'I donated a wing to the children's hospital.'
Add comfort and humor with pillows designed for the hospital opening event. Perfect for staff lounges or as memorable keepsakes for the team.
'I donated a wing to the children's hospital.'
"Now, how can I be of assistance?"
"If you don't want stitches, that's fine. Suture self."
'OK, the old one's in my right hand, the donor's in my left. Rght?'
"Until the plaster sets, try not to laugh."
'and remember delivery is free if it happens in a half hour!'
Coming Soon - Maternity Clinic. Coming Soon After - Law Firm Dealing in Medical Malpractice.
'Oh, believe me -- you don't want to hear it in layman's terms!'
'You'll be able to lead a normal life after the operation -- except, of course, for your enormous medical bills.'
STRIP Hambone: Businessman in hospital with his computer
"Please, doc, pull the plug. Not on me...on the TV!"
"We'll have someone to help you as soon as we've recruited and trained them. Shouldn't be more than 5 or 6 years!"
"Why, Mr. Larsen! We were about ready to give up on you."
"Congratulations, Mr and Mrs Starmer. It's a tool!"
"I expect a speedy recovery,"
'Is there a chance you will die under the anaesthetic? Well, that is the killer question.'
'Hey, this guy's been operated on before!'
'Get me a hundred milligrams of Oxycontin... And pick up something for this guy while you're at it.'
'As for the tonsillectomy...there was a little mix-up... In other words, you now have cup size D!'
'And Remember delivery is free if it happens in a half hour!'
'Don't mind him, he gets that way every Opening Day when I tell him he can't have a gun.'
We need to keep him a few days, but we can loan you a courtesy husband until he's ready to go home.
'It's a screaming ladies part.'
Admissions lady: 'I don't take care of myself like I should ... my negligence probably killed a guy once ... I'm secretly attracted to you ...'
'You can always tell the pediatricians.'
"Strictly organic ingredients section or Russian roulette with genetically modified foods section?"
Celebration in operating theatre.
'You're either getting smaller or they're giving you bigger pillows.'
'Your left ventricle doesn't know what your right ventricle is doing.'
'Who's your next of kin? When did you last eat or drink? Do you have any allergies?

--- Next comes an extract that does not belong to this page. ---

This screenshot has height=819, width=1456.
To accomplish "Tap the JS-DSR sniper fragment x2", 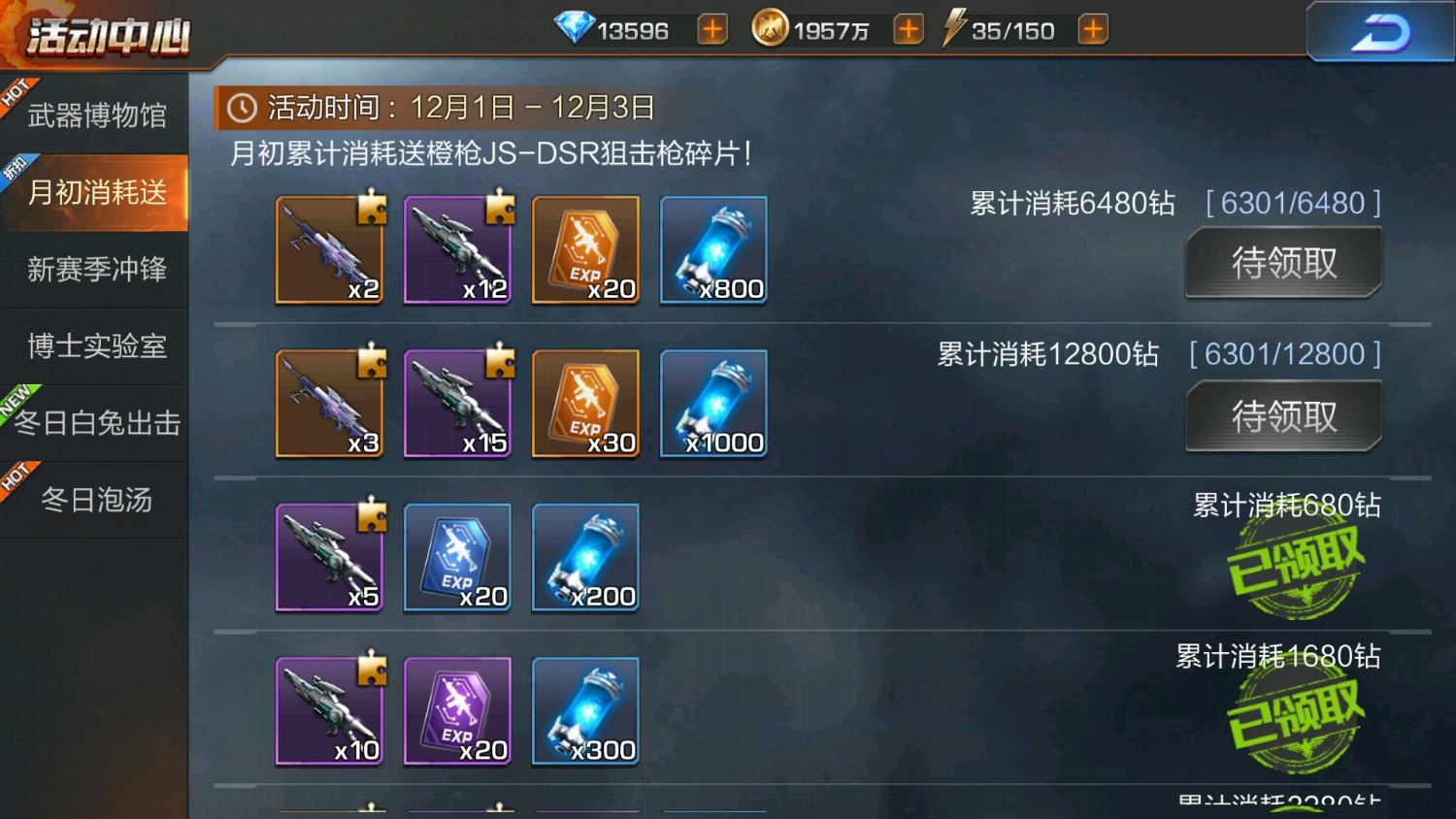I will 330,250.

Are you wearing clean underpants?'
'I'm sorry, but I can't tell you which room the star basketball player is recovering in.'
Medical school graduation gowns.
Maternity Ward "Just call me the Secretary of Labor."
Some people have their own methods of dealing with a shortage of nurses
"The good news is the frustration of filling out all this paperwork will keep your mind off your pain."

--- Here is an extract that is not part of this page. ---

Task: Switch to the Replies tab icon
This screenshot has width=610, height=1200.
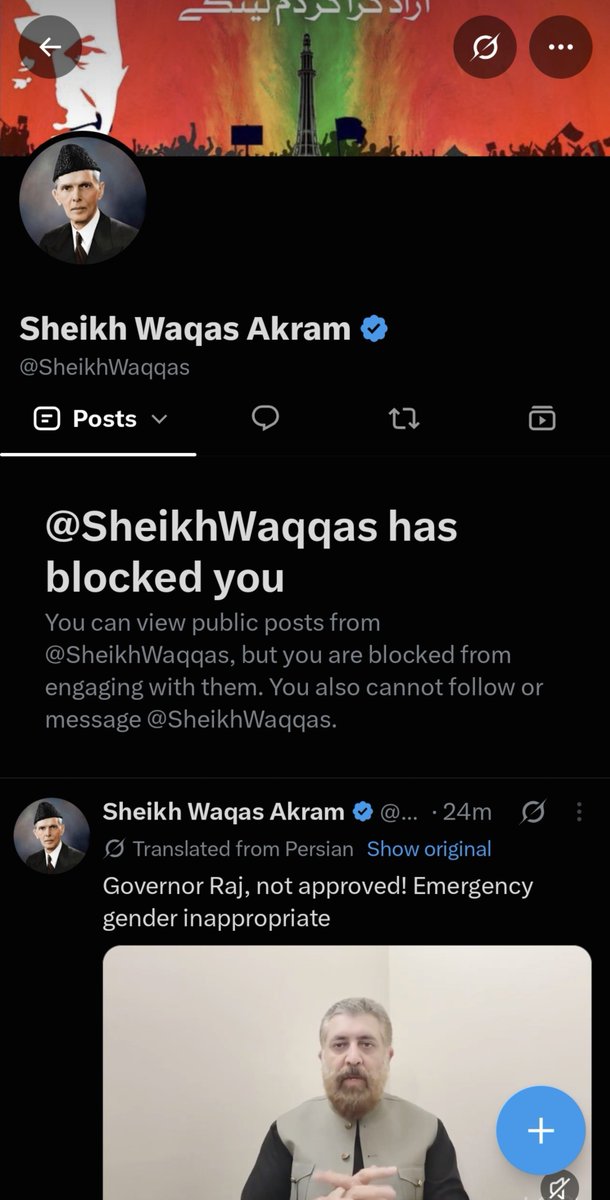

Explore our collection of witty mugs that are ideal for celebrating a hospital opening and making new team members smile.
Discover eye-catching prints that beautifully commemorate this new healthcare milestone for the hospital.
Find humorous and stylish t-shirts to mark the hospital opening. Perfect for staff or attendees who want to show their team spirit.